Libvirt + cockpit-machines got blocked/denied permissions by SELinux

[thepragmaticmero]

At least on Fedora 41 (pre-release) I guess it will be fixed soon, IDK. SELinux works in misterious ways. I have a saying: "The best way to use SELinux is with the sudo setenforce 0 command" Now SELinux was doing this: The fix... well: sudo setenforce 0 . Bandaid fix for now. It wil get sorted out later I guess. I lost too much time trying to solve this, so no "proper" command to get libvirt to pass through SELinux

Days since enabled SELinux broke my workflow : 0 For the skeptics: I verified my users+groups, I restarted libvirtd / libvirtdbus, changed .conf files, etc. Nothing. It was SELinux.

[mac2net]

LOL cursing out the beta version is pretty funny

[jelly]

Do you still have the logs of the AVC denial? We did have some SELinux policy regressions in F41 but they all seem to be closed and our CI runs with setenforce enabled.
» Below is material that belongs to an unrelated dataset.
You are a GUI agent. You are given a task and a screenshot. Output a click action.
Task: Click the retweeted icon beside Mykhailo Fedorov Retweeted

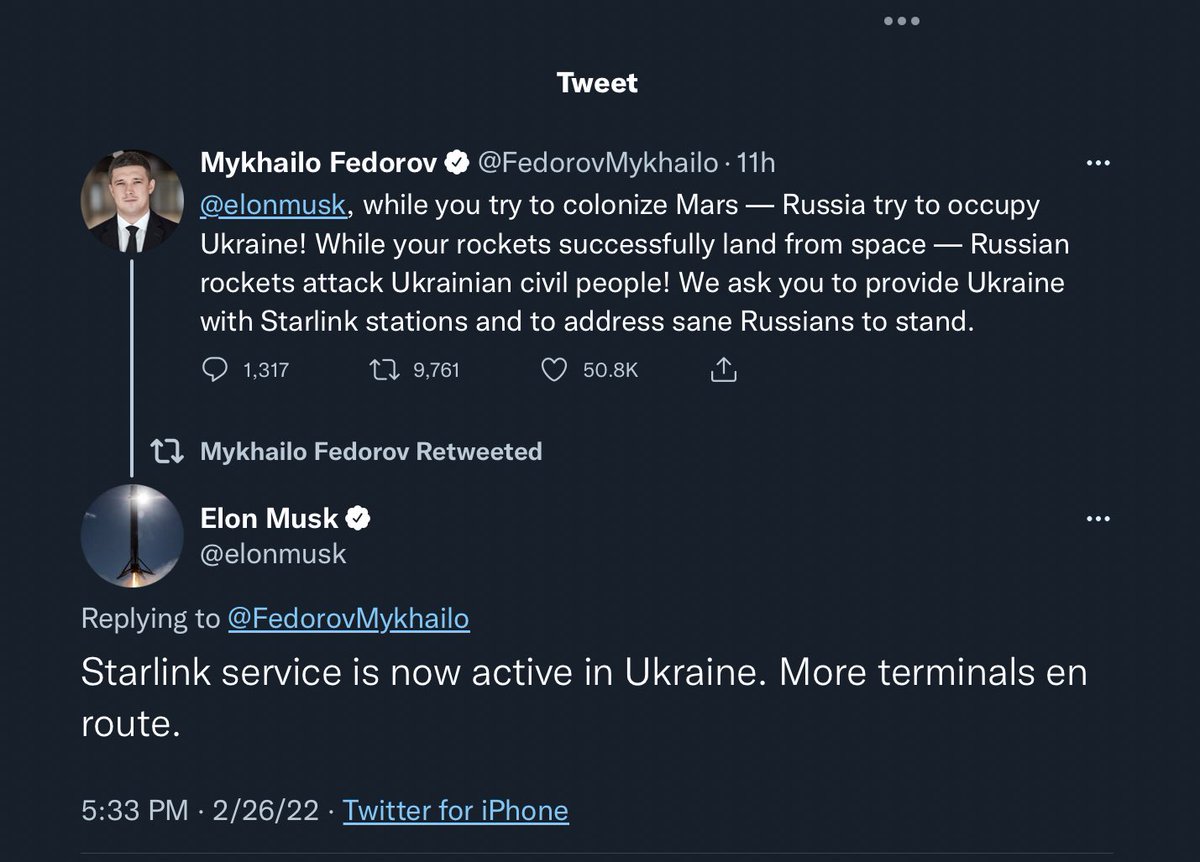(x=167, y=452)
https://bugzilla.redhat.com/show_bug.cgi?id=2297965

@mac2net please be respectful to users filling issues even though they had a frustrating experience.

[thepragmaticmero]

I updated Fedora Silverblue 41 with rpm-ostree update. And still got the same AVC denial. Looking forward when it actually releases then. For now using setenforce 0 shouldn't hurt.

[jelly]

@thepragmaticmero which selinux-policy version do you have?

[thepragmaticmero]

$ rpm -qa | grep selinux | wl-copy
libselinux-3.7-5.fc41.x86_64
libselinux-utils-3.7-5.fc41.x86_64
python3-libselinux-3.7-5.fc41.x86_64
selinux-policy-41.16-2.fc41.noarch
selinux-policy-targeted-41.16-2.fc41.noarch
container-selinux-2.232.1-2.fc41.noarch
passt-selinux-0^20240906.g6b38f07-1.fc41.noarch
flatpak-selinux-1.15.10-1.fc41.noarch
rpm-plugin-selinux-4.19.92-6.fc41.x86_64
swtpm-selinux-0.9.0-3.fc41.noarch
nbdkit-selinux-1.40.3-1.fc41.noarch
cockpit-selinux-324-1.fc41.noarch

This version selinux-policy-41.16-2.fc41.noarch